Ce n’est pas la première fois qu’une initiative pastorale des évêques allemands fait des vagues à Rome, et ce n’est pas non plus la première fois qu’une minorité d’évêques allemands soulève des objections. Dans le cas présent, un groupe de sept évêques, dirigé par le cardinal de Cologne, Rainer Woelki, a écrit au Vatican pour demander des “clarifications” sur cette proposition, ce qui est habituellement la manière rapide quand on veut bloquer ou retarder.
Le cardinal Sean O’Malley, de Boston, n’est actuellement pas lui-même en proie à un scandale ou à une controverse doctrinale, mais, en tant que président de la Commission Pontificale du Vatican pour la protection des mineurs, il est indirectement amené, au moins, à penser à tous les défis liés aux abus auxquels l’Église est confrontée aujourd’hui.
Il a le souci d’aider les nouveaux membres de la commission à garder la tête froide, alors qu’il vient seulement de tenir la première réunion depuis que de nouveaux membres ont été nommés, et aussi de trouver un nouveau mécanisme pour qu’elle soit assurée d’entendre la voix des victimes, même si elles ne sont pas membres (de la commission) [1].
En même temps, O’Malley s’intéresse probablement aussi au drame du Chili, puisque c’est sa réaction personnelle, critique, aux remarques du pape accusant les victimes de “calomniateurs”, en janvier, qui semble avoir contribué à ébranler la pensée de François.

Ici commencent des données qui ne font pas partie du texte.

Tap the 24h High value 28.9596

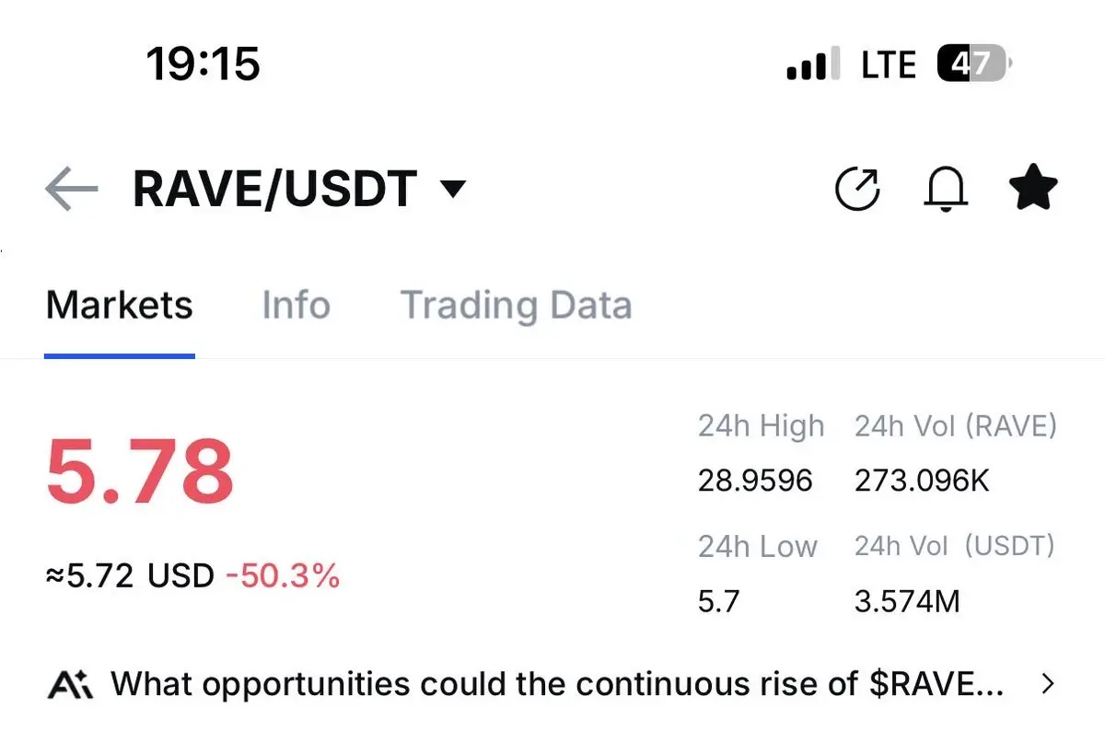tap(755, 481)
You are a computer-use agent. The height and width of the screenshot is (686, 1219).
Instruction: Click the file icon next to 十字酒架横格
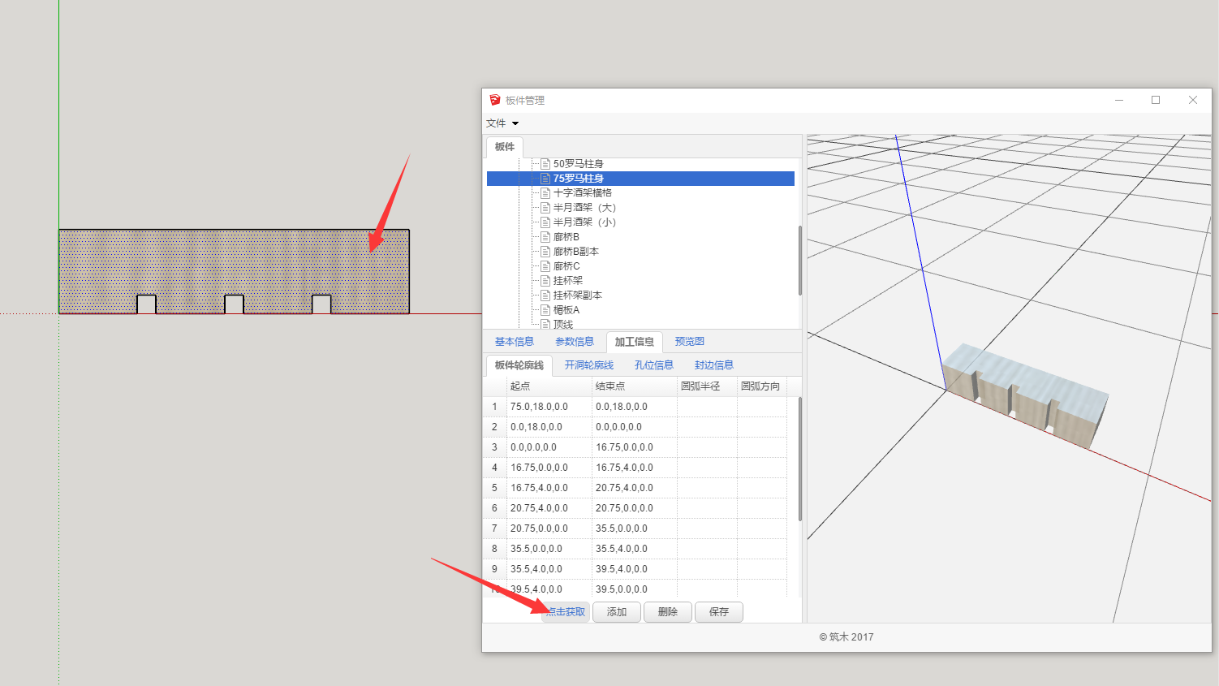[x=546, y=193]
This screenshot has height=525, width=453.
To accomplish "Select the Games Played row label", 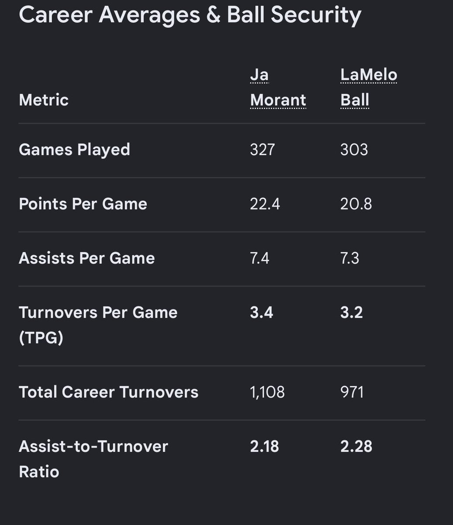I will (75, 150).
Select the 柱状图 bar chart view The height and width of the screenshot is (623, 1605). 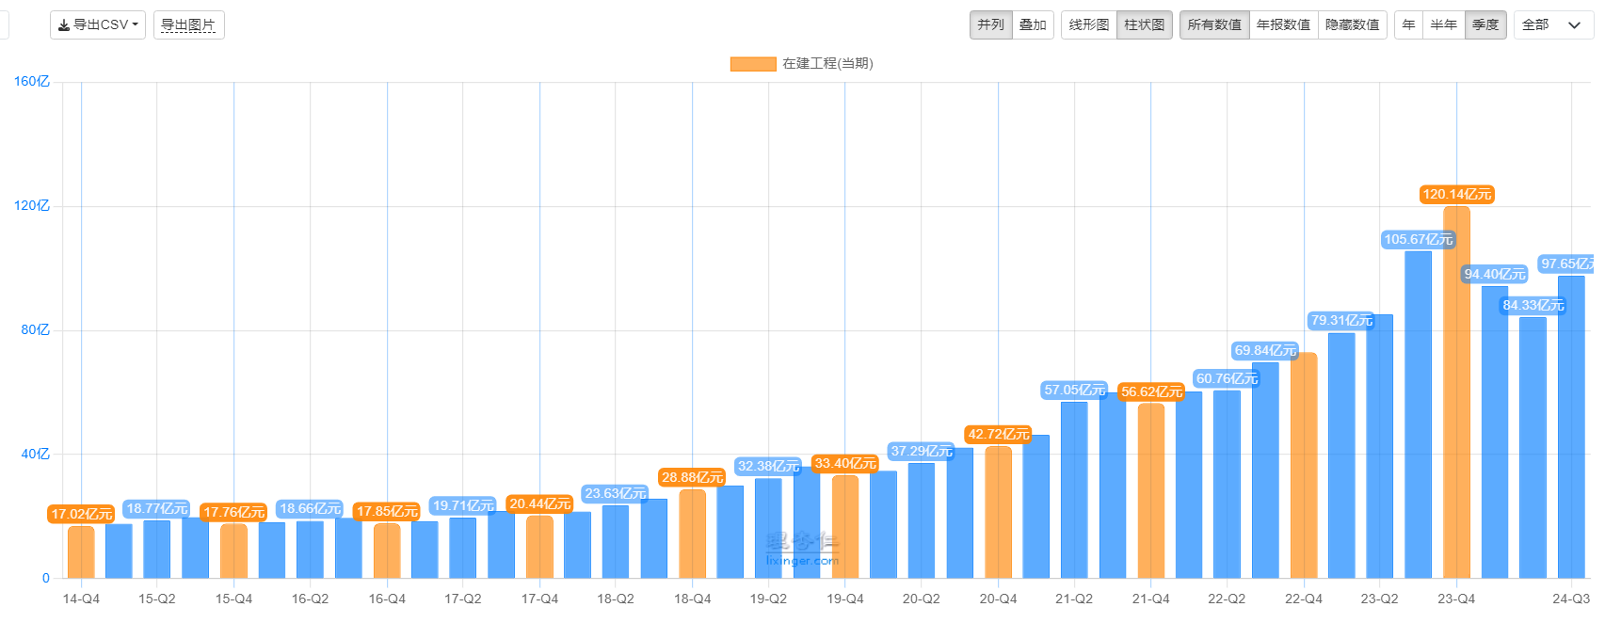[x=1145, y=24]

C’est aussi O’Malley qui remit à François une lettre des victimes chiliennes.
Enfin, le coordinateur du C9, le Cardinal Oscar Rodriguez Maradiaga, du Honduras, est également confronté actuellement à ses propres problèmes, y compris les accusations portées par d’anciens séminaristes contre son propre évêque auxiliaire, Juan José Pineda Fasquelle, de l’archidiocèse de Tegucigalpa, pour inconduite sexuelle.
Les médias ont laissé entendre qu’une enquête papale a été diligentée en 2017, et qu’il aurait pu s’agir d’allégations d’irrégularités financières contre Maradiaga lui-même, bien qu’il ait fortement nié ces affirmations, les qualifiant de “demi-vérités qui sont en fin de compte les pires des mensonges”. Il suggère que ces attaques contre lui sont un moyen de faire échouer les réformes de François.

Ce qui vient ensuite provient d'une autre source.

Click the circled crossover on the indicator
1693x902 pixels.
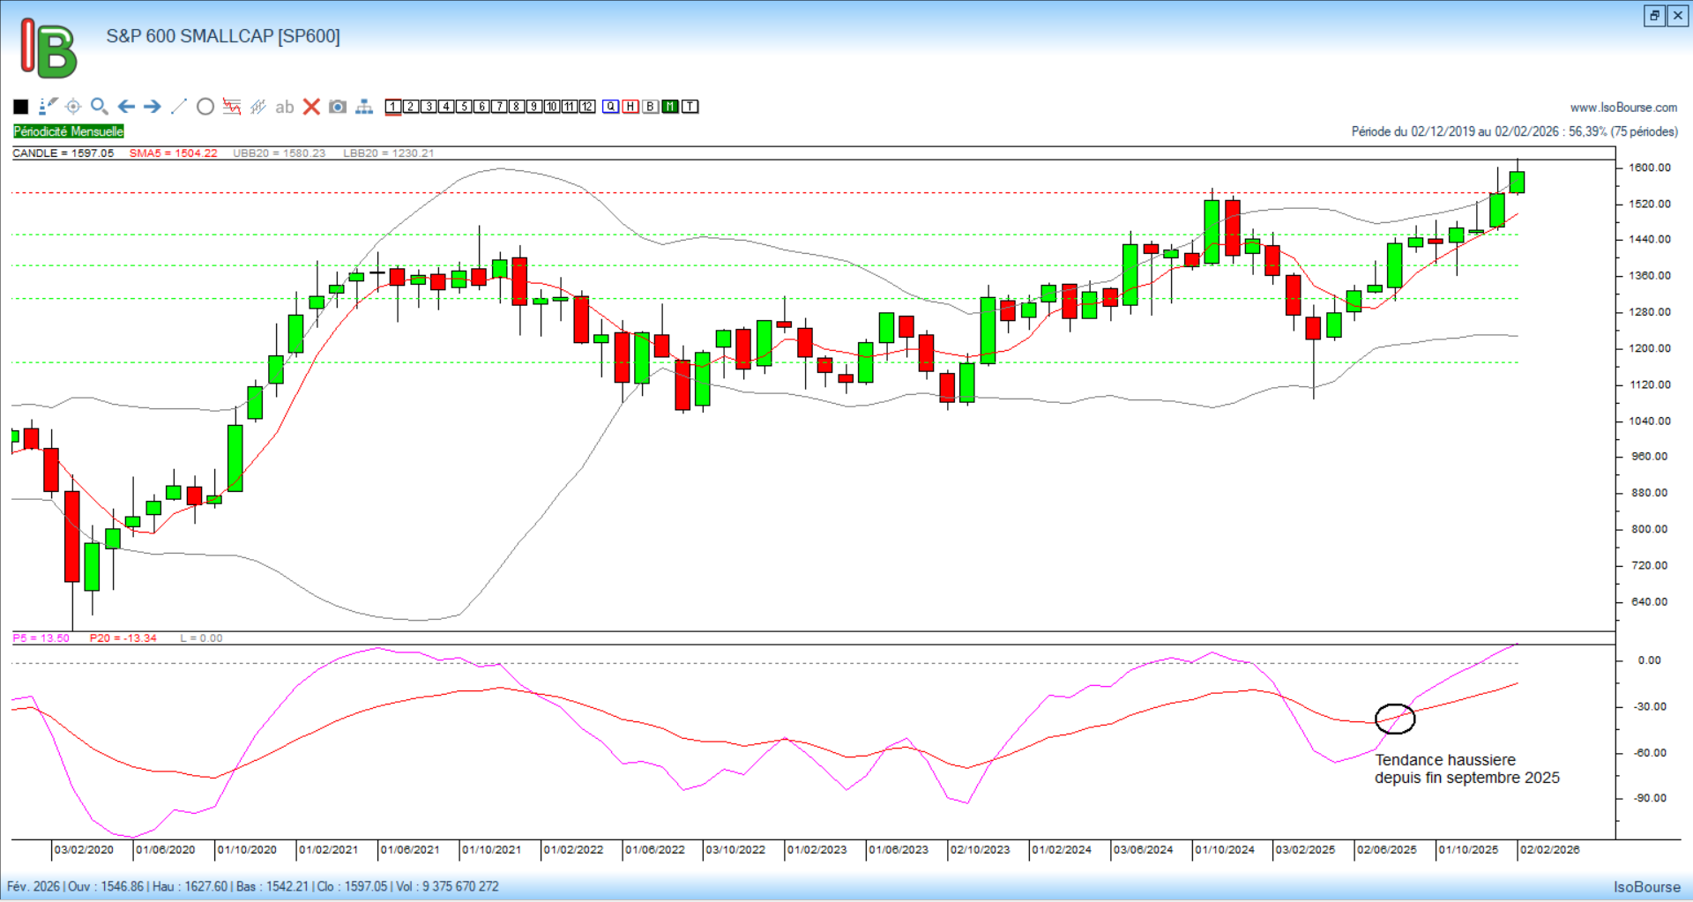[1395, 719]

Maradiaga fait également face à des défis concernant sa santé. Il a suivi, en début d’année, un traitement de chimiothérapie pour le cancer de la prostate, à Houston, Texas.
Malgré tout, les membres du C9 seront peut-être en mesure d’apporter l’attention nécessaire à l’élaboration d’une stratégie de réforme importante, capable de dissiper la suspicion croissante, parmi les nombreux observateurs, que le processus est bloqué.
Si tel n’est pas le cas, cependant, il ne faudra pas chercher trop loin pour comprendre pourquoi.
Source : https://cruxnow.com/news-analysis/2018/04/25/popes-kitchen-cabinet-right-now-is-a-distracted-bunch/
Traduction Régine et Guy Ringwald
Illustration : photocopie de L’Osservatore Romano (Crux).
Notes :
[1] traduit selon le texte. Sens probable : “même s’il n’y a pas de victimes parmi les membres de la commission”.